→ **WORK INSTRUCTIONS**:
Please reproduce the material from the line with "Task: Choose the" up to and including the line with "Action: [148, 141]", switching every "Task" to "Step" and leaving everything else unchanged.

#####

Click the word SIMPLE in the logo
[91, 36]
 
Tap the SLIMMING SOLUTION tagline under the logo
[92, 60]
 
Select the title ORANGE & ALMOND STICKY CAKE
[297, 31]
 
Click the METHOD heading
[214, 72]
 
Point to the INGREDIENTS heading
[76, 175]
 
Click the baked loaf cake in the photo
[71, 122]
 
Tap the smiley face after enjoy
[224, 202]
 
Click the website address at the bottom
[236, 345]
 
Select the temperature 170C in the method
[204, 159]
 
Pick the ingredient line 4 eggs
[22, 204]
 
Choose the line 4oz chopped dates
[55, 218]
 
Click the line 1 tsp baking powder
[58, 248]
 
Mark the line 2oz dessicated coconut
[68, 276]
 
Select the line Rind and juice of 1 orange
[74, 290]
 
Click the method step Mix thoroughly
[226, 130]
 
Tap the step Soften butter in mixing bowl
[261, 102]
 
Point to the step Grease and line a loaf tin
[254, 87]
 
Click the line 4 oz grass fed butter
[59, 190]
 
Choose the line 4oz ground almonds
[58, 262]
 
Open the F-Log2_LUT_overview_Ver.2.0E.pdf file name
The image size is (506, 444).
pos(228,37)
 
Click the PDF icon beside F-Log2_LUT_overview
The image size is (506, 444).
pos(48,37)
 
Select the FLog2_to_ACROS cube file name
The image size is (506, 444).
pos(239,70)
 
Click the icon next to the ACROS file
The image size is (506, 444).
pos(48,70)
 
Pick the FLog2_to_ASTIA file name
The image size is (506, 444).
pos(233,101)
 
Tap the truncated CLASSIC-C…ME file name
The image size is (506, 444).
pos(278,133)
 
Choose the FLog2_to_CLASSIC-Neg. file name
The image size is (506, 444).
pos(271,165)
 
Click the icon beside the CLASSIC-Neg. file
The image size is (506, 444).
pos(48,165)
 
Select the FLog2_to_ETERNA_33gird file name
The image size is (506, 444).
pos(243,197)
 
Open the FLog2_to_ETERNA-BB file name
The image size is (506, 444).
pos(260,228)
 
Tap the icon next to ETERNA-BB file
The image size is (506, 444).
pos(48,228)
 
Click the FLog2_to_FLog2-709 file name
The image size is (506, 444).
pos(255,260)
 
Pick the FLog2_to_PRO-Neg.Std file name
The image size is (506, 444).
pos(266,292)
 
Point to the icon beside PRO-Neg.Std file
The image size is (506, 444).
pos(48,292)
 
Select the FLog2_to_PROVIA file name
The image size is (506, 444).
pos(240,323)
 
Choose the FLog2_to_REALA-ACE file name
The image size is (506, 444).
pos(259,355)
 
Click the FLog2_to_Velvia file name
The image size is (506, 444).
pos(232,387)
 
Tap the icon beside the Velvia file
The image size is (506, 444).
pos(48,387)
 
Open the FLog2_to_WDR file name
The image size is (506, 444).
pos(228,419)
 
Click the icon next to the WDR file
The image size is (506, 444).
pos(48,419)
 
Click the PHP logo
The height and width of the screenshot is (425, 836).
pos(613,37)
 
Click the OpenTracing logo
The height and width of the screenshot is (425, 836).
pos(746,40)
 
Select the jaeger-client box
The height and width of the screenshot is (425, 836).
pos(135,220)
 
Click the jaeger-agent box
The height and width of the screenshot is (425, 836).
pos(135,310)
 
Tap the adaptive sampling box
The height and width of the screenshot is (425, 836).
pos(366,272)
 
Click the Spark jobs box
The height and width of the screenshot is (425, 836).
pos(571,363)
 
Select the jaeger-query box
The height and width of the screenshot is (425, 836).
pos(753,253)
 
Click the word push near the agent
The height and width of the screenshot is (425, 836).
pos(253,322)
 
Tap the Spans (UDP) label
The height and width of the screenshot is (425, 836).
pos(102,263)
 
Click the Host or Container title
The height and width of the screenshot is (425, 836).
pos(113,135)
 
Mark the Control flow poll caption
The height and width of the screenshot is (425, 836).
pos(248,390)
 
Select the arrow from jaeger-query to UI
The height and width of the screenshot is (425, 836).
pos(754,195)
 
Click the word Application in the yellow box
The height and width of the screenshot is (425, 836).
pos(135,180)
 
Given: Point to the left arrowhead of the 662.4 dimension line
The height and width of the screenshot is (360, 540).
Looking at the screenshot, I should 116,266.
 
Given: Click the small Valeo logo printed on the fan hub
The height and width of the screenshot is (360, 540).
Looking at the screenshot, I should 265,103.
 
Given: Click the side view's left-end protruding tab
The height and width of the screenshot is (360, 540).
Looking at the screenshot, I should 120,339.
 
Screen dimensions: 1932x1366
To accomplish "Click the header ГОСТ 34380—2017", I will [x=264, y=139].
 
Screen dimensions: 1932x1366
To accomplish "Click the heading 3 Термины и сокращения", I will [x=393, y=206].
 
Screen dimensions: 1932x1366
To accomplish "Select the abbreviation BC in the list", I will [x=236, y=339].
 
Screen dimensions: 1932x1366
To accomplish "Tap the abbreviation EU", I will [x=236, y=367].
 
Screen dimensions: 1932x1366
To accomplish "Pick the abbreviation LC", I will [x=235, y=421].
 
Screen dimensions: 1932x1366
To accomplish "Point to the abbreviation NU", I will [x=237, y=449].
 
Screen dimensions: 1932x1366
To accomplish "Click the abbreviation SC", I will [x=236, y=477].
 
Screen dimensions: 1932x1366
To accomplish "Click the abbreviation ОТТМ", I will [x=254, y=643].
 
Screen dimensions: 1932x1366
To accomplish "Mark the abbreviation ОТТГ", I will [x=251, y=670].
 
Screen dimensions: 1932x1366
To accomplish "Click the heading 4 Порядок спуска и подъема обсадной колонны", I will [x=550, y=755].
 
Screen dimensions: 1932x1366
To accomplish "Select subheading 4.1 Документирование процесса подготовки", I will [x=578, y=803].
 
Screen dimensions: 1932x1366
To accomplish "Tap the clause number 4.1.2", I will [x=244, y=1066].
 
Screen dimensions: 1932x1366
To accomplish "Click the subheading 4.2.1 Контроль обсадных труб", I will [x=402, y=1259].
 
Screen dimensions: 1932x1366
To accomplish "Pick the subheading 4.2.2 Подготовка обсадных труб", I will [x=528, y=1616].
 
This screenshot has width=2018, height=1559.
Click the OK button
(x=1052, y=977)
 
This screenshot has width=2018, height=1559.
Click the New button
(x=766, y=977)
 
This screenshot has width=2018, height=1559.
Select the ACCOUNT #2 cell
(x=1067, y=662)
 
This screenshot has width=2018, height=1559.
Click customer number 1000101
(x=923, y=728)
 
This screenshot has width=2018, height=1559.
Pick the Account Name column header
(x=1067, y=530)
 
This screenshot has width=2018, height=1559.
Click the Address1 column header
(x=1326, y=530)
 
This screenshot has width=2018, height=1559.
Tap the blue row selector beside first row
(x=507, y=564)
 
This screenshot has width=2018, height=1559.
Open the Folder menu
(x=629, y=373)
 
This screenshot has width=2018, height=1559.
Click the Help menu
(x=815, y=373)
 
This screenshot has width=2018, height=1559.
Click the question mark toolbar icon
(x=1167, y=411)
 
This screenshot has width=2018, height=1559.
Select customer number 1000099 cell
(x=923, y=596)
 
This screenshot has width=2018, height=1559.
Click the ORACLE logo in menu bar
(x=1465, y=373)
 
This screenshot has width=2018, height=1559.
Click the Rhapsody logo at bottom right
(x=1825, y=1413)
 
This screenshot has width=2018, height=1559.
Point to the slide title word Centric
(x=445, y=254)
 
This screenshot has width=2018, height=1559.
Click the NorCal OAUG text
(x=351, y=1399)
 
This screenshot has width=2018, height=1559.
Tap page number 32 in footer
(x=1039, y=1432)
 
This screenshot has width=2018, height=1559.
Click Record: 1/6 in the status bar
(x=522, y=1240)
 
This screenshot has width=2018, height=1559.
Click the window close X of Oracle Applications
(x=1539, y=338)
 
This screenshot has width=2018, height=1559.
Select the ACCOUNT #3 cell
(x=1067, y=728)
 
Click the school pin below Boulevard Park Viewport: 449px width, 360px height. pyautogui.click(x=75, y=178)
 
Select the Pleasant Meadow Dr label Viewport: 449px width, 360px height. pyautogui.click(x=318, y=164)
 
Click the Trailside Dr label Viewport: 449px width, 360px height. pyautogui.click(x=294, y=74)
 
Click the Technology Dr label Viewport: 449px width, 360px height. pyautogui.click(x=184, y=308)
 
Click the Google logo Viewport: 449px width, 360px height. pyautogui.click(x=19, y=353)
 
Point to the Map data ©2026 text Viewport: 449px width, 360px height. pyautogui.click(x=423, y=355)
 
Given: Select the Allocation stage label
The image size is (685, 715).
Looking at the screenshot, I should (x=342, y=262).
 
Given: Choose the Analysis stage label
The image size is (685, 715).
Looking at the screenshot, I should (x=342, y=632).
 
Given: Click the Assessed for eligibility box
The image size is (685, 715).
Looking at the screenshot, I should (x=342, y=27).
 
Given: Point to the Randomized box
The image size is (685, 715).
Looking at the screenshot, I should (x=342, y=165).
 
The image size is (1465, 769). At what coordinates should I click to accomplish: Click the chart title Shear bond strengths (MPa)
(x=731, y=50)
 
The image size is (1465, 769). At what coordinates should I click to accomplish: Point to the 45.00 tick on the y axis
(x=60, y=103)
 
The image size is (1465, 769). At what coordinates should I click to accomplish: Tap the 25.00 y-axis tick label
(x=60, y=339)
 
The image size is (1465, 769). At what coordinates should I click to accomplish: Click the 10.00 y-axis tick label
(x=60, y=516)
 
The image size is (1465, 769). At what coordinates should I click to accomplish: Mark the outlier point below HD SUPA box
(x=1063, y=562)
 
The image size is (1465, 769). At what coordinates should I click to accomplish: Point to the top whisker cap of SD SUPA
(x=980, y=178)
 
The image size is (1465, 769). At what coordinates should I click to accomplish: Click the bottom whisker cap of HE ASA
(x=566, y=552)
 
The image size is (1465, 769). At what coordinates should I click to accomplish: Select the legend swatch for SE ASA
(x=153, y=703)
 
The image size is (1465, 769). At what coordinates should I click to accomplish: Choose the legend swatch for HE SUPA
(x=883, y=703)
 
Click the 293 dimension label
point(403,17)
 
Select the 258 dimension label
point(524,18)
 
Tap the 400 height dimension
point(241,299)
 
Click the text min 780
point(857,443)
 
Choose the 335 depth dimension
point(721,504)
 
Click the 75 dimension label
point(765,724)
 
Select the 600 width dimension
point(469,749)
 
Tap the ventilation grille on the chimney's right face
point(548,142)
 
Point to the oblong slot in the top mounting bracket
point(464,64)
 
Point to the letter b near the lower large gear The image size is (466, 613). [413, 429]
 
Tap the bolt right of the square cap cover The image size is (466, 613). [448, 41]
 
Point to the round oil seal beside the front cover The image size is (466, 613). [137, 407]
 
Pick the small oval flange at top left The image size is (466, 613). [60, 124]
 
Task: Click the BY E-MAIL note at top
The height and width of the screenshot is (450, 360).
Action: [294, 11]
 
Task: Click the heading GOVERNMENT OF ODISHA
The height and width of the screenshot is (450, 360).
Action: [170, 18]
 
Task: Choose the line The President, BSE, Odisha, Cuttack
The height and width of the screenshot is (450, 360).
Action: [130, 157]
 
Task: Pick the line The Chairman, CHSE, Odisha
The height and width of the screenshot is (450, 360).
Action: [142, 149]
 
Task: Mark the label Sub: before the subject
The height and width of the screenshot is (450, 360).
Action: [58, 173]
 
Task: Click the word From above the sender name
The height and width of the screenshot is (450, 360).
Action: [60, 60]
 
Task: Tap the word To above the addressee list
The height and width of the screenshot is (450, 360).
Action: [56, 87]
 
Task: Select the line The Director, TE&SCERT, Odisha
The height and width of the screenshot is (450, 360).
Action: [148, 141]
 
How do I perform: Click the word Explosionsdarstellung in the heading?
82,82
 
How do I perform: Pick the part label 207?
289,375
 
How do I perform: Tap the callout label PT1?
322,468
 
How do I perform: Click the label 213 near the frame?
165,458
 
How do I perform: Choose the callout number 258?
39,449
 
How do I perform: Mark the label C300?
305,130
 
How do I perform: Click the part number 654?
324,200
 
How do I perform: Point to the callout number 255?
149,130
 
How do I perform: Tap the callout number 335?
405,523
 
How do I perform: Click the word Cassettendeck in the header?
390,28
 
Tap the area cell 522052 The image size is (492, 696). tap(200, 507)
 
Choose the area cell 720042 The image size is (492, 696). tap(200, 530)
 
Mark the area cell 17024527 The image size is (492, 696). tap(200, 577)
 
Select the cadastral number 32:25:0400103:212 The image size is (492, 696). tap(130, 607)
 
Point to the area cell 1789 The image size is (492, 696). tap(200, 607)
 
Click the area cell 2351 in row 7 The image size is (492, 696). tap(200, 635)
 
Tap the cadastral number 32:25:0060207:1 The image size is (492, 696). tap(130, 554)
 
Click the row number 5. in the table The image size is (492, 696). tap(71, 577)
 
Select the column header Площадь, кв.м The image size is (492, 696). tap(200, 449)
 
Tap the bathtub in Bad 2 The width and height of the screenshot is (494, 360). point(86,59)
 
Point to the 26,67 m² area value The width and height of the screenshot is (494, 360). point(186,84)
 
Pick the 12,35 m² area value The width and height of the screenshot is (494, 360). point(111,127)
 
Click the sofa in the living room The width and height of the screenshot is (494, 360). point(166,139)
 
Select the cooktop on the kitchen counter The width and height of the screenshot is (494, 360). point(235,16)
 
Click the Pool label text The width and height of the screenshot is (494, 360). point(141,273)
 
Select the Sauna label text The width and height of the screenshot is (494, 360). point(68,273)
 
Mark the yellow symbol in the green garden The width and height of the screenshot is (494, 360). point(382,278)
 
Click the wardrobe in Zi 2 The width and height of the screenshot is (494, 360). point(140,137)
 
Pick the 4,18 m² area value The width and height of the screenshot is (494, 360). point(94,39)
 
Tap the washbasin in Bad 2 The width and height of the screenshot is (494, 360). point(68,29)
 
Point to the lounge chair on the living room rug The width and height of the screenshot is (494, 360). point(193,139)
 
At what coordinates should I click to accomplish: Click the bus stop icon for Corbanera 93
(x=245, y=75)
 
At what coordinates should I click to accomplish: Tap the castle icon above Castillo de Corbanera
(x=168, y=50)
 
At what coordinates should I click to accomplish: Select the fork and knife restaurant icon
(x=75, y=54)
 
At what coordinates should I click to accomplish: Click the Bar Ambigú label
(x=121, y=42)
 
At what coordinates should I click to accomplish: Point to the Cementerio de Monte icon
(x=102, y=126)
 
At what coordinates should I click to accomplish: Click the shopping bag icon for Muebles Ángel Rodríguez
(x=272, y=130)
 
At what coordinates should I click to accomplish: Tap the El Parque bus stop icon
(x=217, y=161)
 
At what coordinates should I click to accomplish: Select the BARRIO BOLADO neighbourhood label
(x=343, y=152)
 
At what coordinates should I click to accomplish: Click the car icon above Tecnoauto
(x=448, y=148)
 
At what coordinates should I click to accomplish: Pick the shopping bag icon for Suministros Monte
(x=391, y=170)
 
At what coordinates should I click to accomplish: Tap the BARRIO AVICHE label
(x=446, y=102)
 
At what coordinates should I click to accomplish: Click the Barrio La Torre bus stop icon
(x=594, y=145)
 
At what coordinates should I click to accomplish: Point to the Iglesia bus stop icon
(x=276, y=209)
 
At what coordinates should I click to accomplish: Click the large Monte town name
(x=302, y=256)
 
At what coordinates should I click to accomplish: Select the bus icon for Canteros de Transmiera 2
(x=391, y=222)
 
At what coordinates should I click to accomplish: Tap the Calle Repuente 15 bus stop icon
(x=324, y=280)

#####

→ **TASK ANSWER**:
Step: Choose the line The President, BSE, Odisha, Cuttack
The height and width of the screenshot is (450, 360).
Action: [130, 157]
 
Step: Pick the line The Chairman, CHSE, Odisha
The height and width of the screenshot is (450, 360).
Action: [142, 149]
 
Step: Mark the label Sub: before the subject
The height and width of the screenshot is (450, 360).
Action: [58, 173]
 
Step: Click the word From above the sender name
The height and width of the screenshot is (450, 360).
Action: [60, 60]
 
Step: Tap the word To above the addressee list
The height and width of the screenshot is (450, 360).
Action: [56, 87]
 
Step: Select the line The Director, TE&SCERT, Odisha
The height and width of the screenshot is (450, 360).
Action: [148, 141]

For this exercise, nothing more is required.